Our vision is to modernize strategic leadership through technology

Proscriptive steps

There’s also another flavour of “strategy-to-implementation” tool, more to keep tabs on strategic goals about which there is an established external consensus. The SDG Action Manager was developed by B Lab (the non-profit

certification body behind B Corps, now over 3,500 in number) and the United Nations Global Compact, as part of B Lab efforts to redefine the role of business in society.

This free, web-based impact management tool is designed to help companies set business goals, take SDG-compliant action, and track a company’s progress towards the UN Sustainable Development Goals. Which is kinda’ like CSR reporting – though on a much larger scale, and in relation to a globally agreed set of goals.

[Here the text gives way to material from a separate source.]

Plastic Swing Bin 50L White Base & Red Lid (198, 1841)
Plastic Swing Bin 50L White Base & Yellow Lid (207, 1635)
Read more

Take action. Track progress. Transform the world.

Focusing on a subset?

In every field of business and technology, there’s a natural tendency to zero in on the technical details of one particular market, product range, technology or type of use. Strange how everybody seems to think their particular niche is unique, infinitely impenetrable and wholly wonderful …

But underneath the entire discourse about CSR/ESG/SDG compliance and strategy implementation software is a whole field of data analysis and reporting. In this mysterious world of big data and pattern analysis, ESG- or strategy-specific bytes are just one particular flavour amid a zillion possibles …

There is, of course, Amazon Web Services as the current apex predator. While enterprise AI software company

C3.ai sets out its new-kid-on-the-block corporate shingle as bringing together every data source, integrating virtually all kinds of data at scale, and providing 20+ pre-configured AI applications to optimise critical business processes in specific industries and segments.

So it’s perhaps hardly surprising that c3.ai ratched up a blockbuster IPO on Wall Street in December 2020.